The palladium-activated glass surface was strengthened at 80° C. in a solution consisting of the following substances: 65 ml deionized water 8 g sodium hydroxide 10 g sodium hypophosphite 35 ml solution A from Example 1. 52 mg of tin was deposited on the glass surface.

Example 5 An aqueous solution was prepared consisting of the following materials: tertiary sodium citrate 120 g deionized water 140 ml stannous chloride 40 g sodium hydroxide 1.6 g and maintained in air.

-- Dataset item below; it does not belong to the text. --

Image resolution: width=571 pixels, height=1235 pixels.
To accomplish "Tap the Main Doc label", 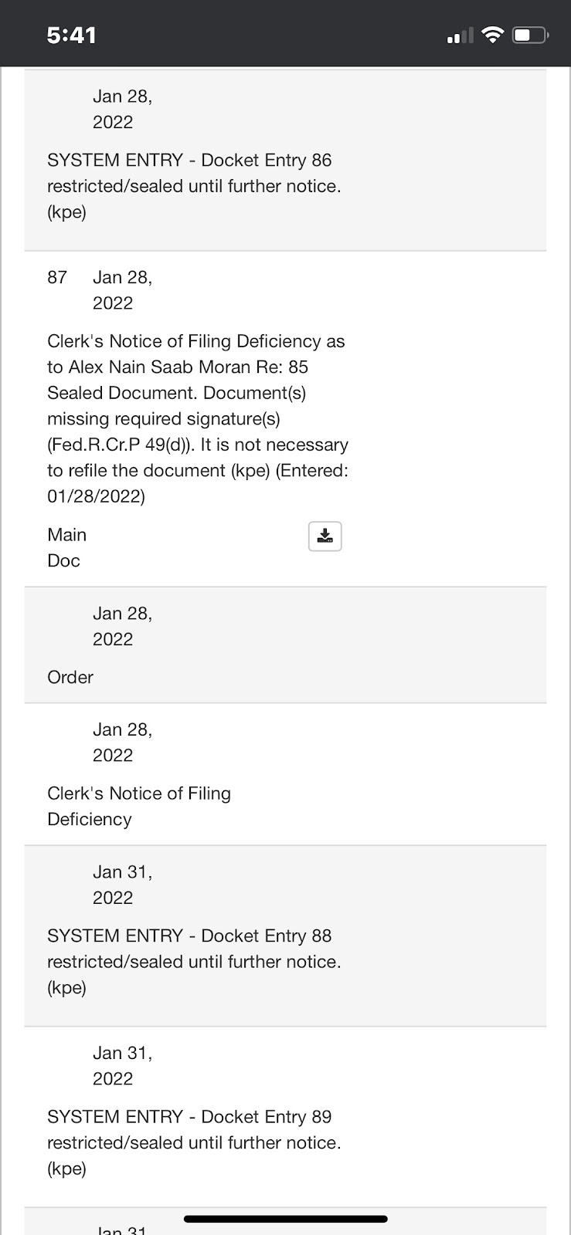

35 ml of this solution was added to a solution containing the following materials: potassium fluoride 5 g deionized water 65 ml sodium hypophosphite 19 g. Although some precipitate formed, the solution thus obtained was used to electrolessly deposit copper foil and an epoxy resin substrate with a top layer consisting of titanium dioxide particles dispersed in an epoxy adhesive at 83 °C. The selectively deposited copper pattern obtained by copper plating was tinned. After 5 hours, 42.3 mg of tin was deposited on a piece of copper foil with a surface area of 15 ^cm2 .
was deposited. Also, the selectively deposited copper pattern was provided with a good tin layer without any haze.

Claims (1)

[Scope of Claims] 1 Electroless tin deposition on a contacting surface, consisting of a solution containing a stannous salt in a strongly alkaline medium, the solution containing divalent tin in an amount of 0.20 mole or more. 1. An electroless tin plating bath, characterized in that the solution contains a potassium salt or a sodium salt of a carboxylic acid as a complexing agent. 2. The electroless tin plating bath according to claim 1, which contains glycol, glycerin or polyethylene glycol. 3. The electroless tin plating bath according to claim 1 or 2, which contains stannic ions at a concentration of 0.005 to 0.03 mol/. 4. The electroless tin plating bath according to any one of claims 1 to 3, which contains a strong reducing agent such as hypophosphorous hydrochloric acid or borazane in an amount of 0.1 mole or more. 5. Applying tin onto a contactable surface using an electroless tinning bath consisting of a solution containing a stannous salt in a strongly alkaline medium, the solution containing divalent tin in an amount of 0.20 mol/min. Electroless tinning, characterized in that the solution contains potassium salt or sodium salt of carboxylic acid as a complexing agent, and the plating bath is used at a temperature of 60 to 95°C. Law.